そして解析が進むほど、イオリの表情は徐々に深刻さを増していった。
「……トマス。あんた、とんでもないもんと戦ったな。よく生きとったわ。
セントール、骨董品の人工知能にしちゃ動きが良すぎるんで有人機かと思ってたけど、ちゃうわ。あんたらのログを解析して確信した。こいつは無人機や」
「はぁ? あんな汎用性もクソもない特殊な機体で、人工知能があれだけの戦闘能力を発揮してたってのか?」
トマスの驚きには理由があった。
ジャケットを無人機として成立させるためには、汎用人工知能を搭載する必要がある。それも、ジャケットでの戦闘に対応できる汎用人工知能を搭載しなければならない。しかし攻性機動無人機が条約で禁止されているため、ジャケット用の汎用人工知能はもはや一世紀以上、開発されていない。
禁止される前の骨董品の汎用人工知能を探してくれば、搭載することはできるだろう。しかし、それでは近代のジャケットの反応速度や戦術には対応できない。だから「無人機は一対一ならたいしたことはない」という結論になる。実際、ラボで戦った限りではその通りだった。
「うちも信じられへんけど、分析すればするほど『人間ではない』っちゅー結果になるんや。人間が乗ってるわりには、挙動にブレがなさすぎる。
———たぶん、セントールの汎用人工知能は、この機体のためだけに書き起こされた、戦闘用の『最新式』や。骨董品の人工知能の焼き増しやない。近代のジャケットの動作原理を反映して、新しい理論体系でゼロベースで構築されとるとしか思えへん。
これは、天才の仕事や。それこそ撰修人種が絡んどっても、うちは驚かんで」
イオリがホロモニタに表示した分析結果は、九十七パーセントの確率で無人機であると結論づけられていた。

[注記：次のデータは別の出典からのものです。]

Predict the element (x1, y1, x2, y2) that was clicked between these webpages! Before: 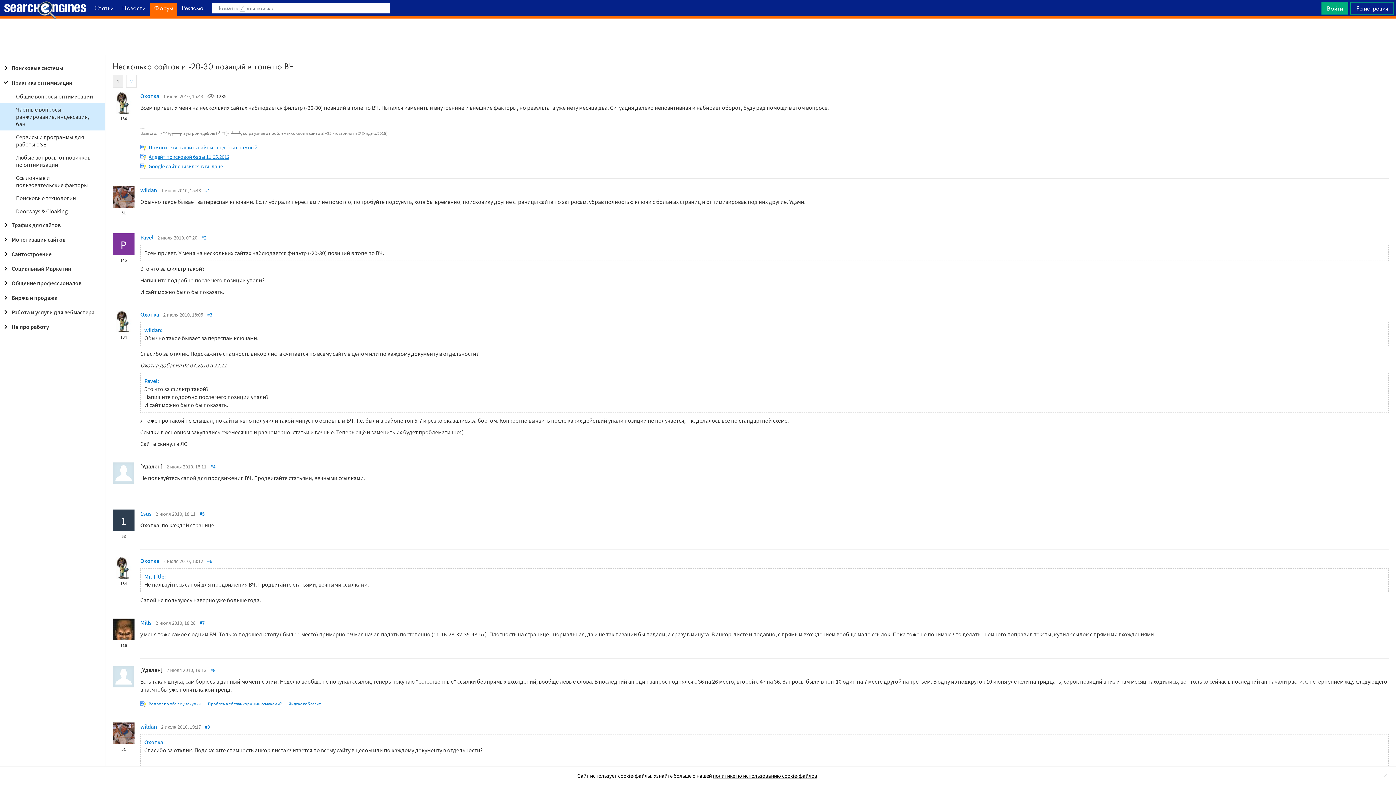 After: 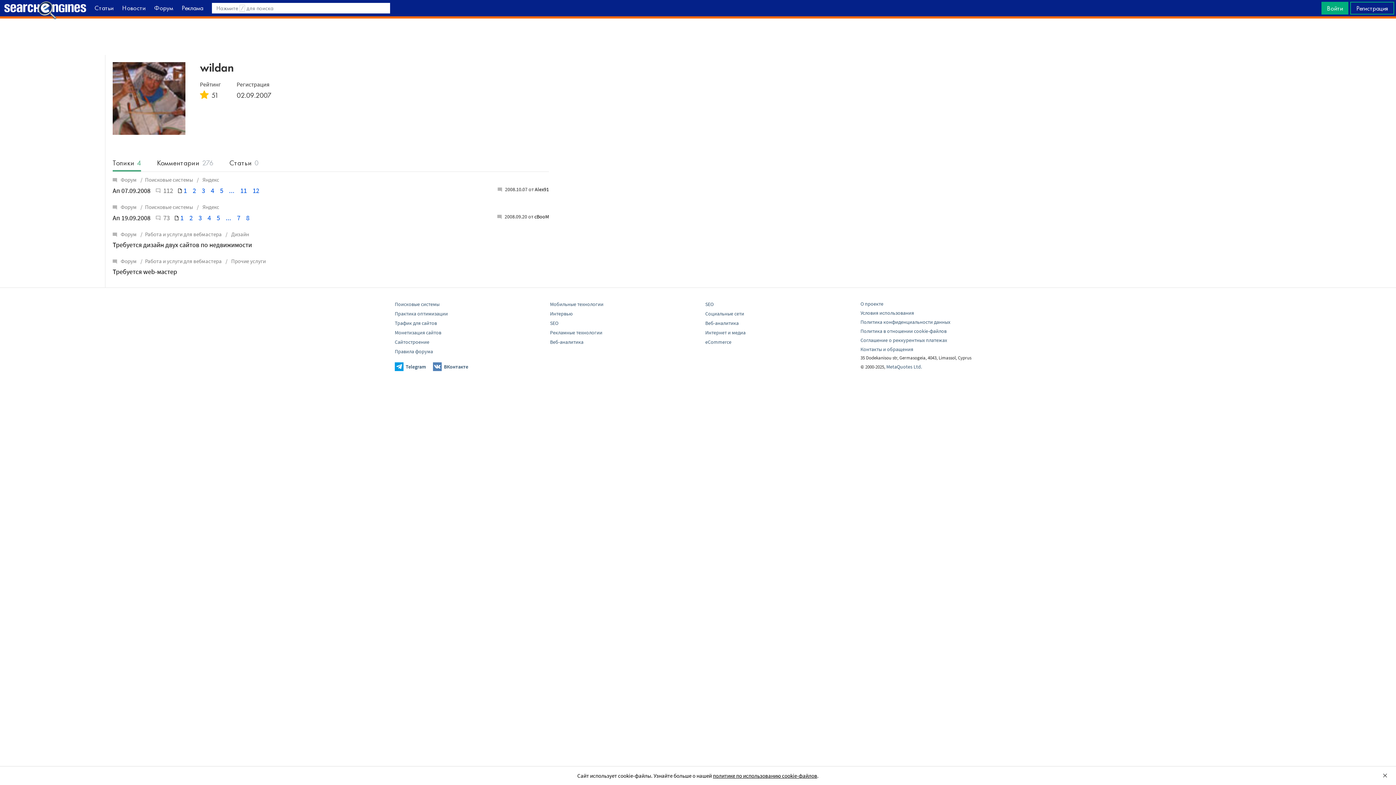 Action: label: wildan bbox: (140, 186, 157, 193)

「……ラボで戦ったときに異常に反応が良かったわけだ。まるで予知したみたいに僕の銃撃をガードしやがったからな」
「センサーの値を見てダイレクトに動くんや。そら反応はええで。
人間が操作すると、どれだけ熟練しとってもセンサーが反応してから回避操作までにコンマ一秒くらいはかかるやろ? セントールはその時間がゼロや。トマスからしたら、予知したみたいに見えるんかもな」
「なあ、こいつが出てきたらどうやって倒すんだ? いや、無力化さえできれば撃破できなくてもいいんだけどよ。三機で挑んで返り討ちだったのに、イオリと僕だけでどうにかなるイメージが湧かねえぞ」
実際に戦って命からがら逃げ延びたせいか、トマスは珍しく及び腰になっている。
イオリはそんなトマスを見て、にやりと不敵な笑みを浮かべていた。